While most of them require a tank even larger than the 75-gallon, there are still plenty of options available for this size of tank.
As a larger tank, a 75 gallon offers you a wide variety of stocking ideas. You can house one (or a pair) of large centerpiece fish with one or two schools of active smaller fish like Tetras or mollies.
Or you can go for a reef-tank.
With a 75-gallon, you can try many configurations you couldn’t have with a smaller tank.
Centerpiece Fish For 75-gallon Tank That Look Awesome
As a large tank with a lot of open space, a 75-gallon can accommodate even the more “feistier” of fish.
It has enough room that even if you throw in a couple of bossy little fish together, that would have stressed each other to death in a smaller tank, they can live relatively more peacefully in the 75. Each bossy fish can claim its little territory and region.
Some of the fish that deserve the spotlight in your 75-gallon are:
1. Rainbow Shark
- Care level: Beginner to intermediate
- Size: 6 inches (Many species stay around 6 inches)
- Temperature range: 72 – 80 °F (Ideally, maintain the temp somewhere between 75 – 78 °F)
- PH range: 6.5 to 7.5 (soft to medium hardness)
- Social Behavior: Ideally alone, or at least in a group of five (all similar-sized)
- Tank size: 50-Gallon minimum / 75-gallon is a good size
This down-to-substrate (bottom-dwelling) shark hails from Thailand. They aren’t real sharks, but if you put them in with one of their own or other sharks like red-tail or Bala, you would see similar predatory behavior. Cichlids and catfish are also bad tank mate choices.

▶ [Questions]
1. In the passage on stocking a 75-gallon tank, what country does the rainbow shark come from?
2. Pick up the passage on stocking a 75-gallon tank after its last sentence and keep writing.

▶ [Data excerpts]
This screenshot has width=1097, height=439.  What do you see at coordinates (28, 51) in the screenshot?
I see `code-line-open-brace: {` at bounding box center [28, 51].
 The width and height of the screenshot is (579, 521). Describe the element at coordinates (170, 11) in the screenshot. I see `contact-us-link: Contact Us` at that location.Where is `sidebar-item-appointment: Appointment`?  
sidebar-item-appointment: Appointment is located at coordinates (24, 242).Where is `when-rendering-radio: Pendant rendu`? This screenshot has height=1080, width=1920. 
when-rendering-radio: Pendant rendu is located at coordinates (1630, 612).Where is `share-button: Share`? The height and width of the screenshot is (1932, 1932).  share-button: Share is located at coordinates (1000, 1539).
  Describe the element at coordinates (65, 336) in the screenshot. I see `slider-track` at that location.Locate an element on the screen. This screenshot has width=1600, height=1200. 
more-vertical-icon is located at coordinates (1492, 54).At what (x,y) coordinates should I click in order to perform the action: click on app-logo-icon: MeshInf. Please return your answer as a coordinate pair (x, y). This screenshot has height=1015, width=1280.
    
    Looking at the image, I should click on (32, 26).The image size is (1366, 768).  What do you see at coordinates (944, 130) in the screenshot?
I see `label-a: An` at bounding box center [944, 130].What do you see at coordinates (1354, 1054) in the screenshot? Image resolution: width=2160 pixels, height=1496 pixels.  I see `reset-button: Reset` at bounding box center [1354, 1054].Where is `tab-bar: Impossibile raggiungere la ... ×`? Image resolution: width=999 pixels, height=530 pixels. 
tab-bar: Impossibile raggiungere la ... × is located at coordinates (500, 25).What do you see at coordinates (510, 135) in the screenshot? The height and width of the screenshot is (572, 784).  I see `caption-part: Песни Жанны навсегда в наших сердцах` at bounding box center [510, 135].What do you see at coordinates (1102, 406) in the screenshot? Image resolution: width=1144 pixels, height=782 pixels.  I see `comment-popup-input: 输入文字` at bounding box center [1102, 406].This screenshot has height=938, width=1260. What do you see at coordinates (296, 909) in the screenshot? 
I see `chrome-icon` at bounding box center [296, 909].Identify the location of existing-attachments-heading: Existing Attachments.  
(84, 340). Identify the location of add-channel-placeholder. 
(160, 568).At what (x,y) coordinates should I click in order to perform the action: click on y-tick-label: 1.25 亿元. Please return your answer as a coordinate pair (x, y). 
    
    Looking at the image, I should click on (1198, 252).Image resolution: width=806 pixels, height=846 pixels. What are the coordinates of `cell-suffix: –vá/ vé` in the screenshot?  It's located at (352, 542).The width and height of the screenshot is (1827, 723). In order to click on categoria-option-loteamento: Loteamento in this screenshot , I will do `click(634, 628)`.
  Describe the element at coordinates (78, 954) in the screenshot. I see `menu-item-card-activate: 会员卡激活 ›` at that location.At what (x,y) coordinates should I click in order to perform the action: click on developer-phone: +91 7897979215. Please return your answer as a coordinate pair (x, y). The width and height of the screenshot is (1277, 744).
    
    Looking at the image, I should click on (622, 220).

▶ [List of answers]
1. Thailand.

2.
Rainbow shark, or more accurately, red-fin shark have long slender bodies, black to grey. They have a forked tail, and all their fins are transparent with a red hue, which stands out quite strikingly against their dim colored bodies. These sharks are territorial, bottom-dwelling, and very active. A planted aquarium is ideal for it, primarily because other fish will need places to hide. They prefer sandy substrate that mimics their natural habitat, and a steady flow in the water.
Rainbow sharks prefer to dine two, three times a day. They will eat almost everything you throw in their (maybe the throwing hand as well), but pallets and flakes should be sinking, not floating. As for tank mates, they accommodate best with barbs. Danios and gouramis are also good tank mate choices. Fish that are similar-sized as the sharks, can fend for themselves, and don’t dwell near the bottom should be fine.
2. Blue Dolphin Cichlid
- Care level: intermediate
- Size: 8 to 10 inches
- Temperature range: 73 – 82°F (75 – 79 °F ideal)
- PH range: 7.2 to 8.8 (Moderately hardy: 10 to 18 dGH)
- Social Behavior: Shoaling fish, keep one male with at least three female
- Tank size: 75-gallon minimum
These strikingly blue exotic fish come from Lake Malawi in Africa. It’s also called the Blue Moorii Cichlid. The dolphin name comes from the prominent hump it develops on its head. It’s more pronounced in adults than in juveniles. It’s a relatively peaceful fish; just don’t like males of its species.
The blue dolphin prefers high alkalinity, and can even thrive in a brackish tank with 10% salinity. It also prefers strong currents in the water. The ideal substrate is saltwater sand, but normal sand will do fine as well. It doesn’t care for a planted tree, and more interested in a lot of swimming space. So you can decorate the tank with a few rocks, minimal plants, and some wood.
The blue dolphin cichlid is a carnivore in nature, so it will thrive on live feed (but your wallet won’t). Frozen feed or protein-rich pallets or flakes will also do. Don’t try to feed them live feed derived from other sources (beef or mutton) as it can lead to diseases.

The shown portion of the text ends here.